Like all writers, I have had fallow periods when the ideas and the desire to write jumped in a sports car and went on holiday. But I always knew they’d be back. I would use these fallow periods to read, think, and generally enjoy life as a non-writer for a change. When the ideas and urge to write returned, everything was refreshed and I worked with such passion, dedication, and energy that only overwhelming amounts of grading would be able to slow me down.
That’s how I envisioned this summer to be: A writing extravaganza. An uncharted season of few time-sensitive responsibilities and unlimited possibilities. By mid-May, classes had ended and my novel was well-launched, which meant my summer daily schedule could begin:
9 a.m-12 – Write
1-5 p.m. – Work on summer classes, book promotion, and house projects/maintenance
7-11 p.m. – Walk, read and/or write more.

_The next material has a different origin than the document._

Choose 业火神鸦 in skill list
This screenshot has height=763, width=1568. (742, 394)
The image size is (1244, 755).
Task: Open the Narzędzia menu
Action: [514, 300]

Only, no writing happened. I slept late, found other projects to do, and couldn’t get my writing engine going. Yes, some personal illness and family matters cropped up in late May/early June, but those never stopped me before. I searched for signs that I had entered an ill-timed fallow period, but this didn’t feel like a vacation. It felt like abandonment.
All through June, when I sat down to write, I was empty. I forced myself to write, and the result was terrible. I pressed on, knowing from experience that the first few writing sessions after a long lay-off typically produce less-than-stellar results, but after a few minutes, I would click onto the Internet and Facebook. I couldn’t even bring myself to post there. I simply scrolled through the stream of goings-on, occasionally reacting to someone else’s post, but bringing nothing to the table myself. The same thing happened when I turned my attention to promotion – I sloughed that off. I tried writing poetry: got one drafted and then zilch. I turned to blogging, and except for an interesting nugget about Stephen King (see the previous piece), that, too, fell victim to distraction and ennui.
My wife kept reassuring me that I was tired from a tough semester and the rigorous process of publishing a novel. Since she’s right 95% of the time, I relaxed, but as June turned into July and then into August nothing in my writing life changed. It was as if the authorial world had turned upside down. For most of my life, I was depressed when I didn’t write. Now, I was depressed when I sat down to write.
I have never experienced writer’s block for more than a day, so I have no idea how this ends. I imagine it will (I can’t – or won’t – imagine any other ending), but as I sit here watching the sun drift ever-so-slowly southward and charting how the bright, summer light is beginning its autumnal flattening, I have to admit one thing:
If this were a novel, and my character was experiencing this sort of creative exile, I would have a feel for where this story was going, and I would know exactly what I had to do to keep it moving. Perhaps the writing gods are playing with me: They have turned me into a character stuck in some bloke’s novel and the bastard has an epic case of writer’s block. So here I sit, waiting for him to become re-inspired and pull me out of this holding pattern. It makes me wonder if every unfinished story in my “draft” file has characters feeling like I do now – on hold, uneasy, and waiting.
Okay, none of that’s very likely. What’s more plausible is recalling how a friend, a poet, once defined unstructured writing time: “A period, which, when it ends, you look back and discover that you haven’t written one damn worthwhile thing.”
Perhaps that’s what’s going on here. Maybe the imposed structure of the new semester will jar the world back into its normal orbit, and the creativity that I have lived with for most of my years will return. That’s my hope at the moment, and I’m sticking to it.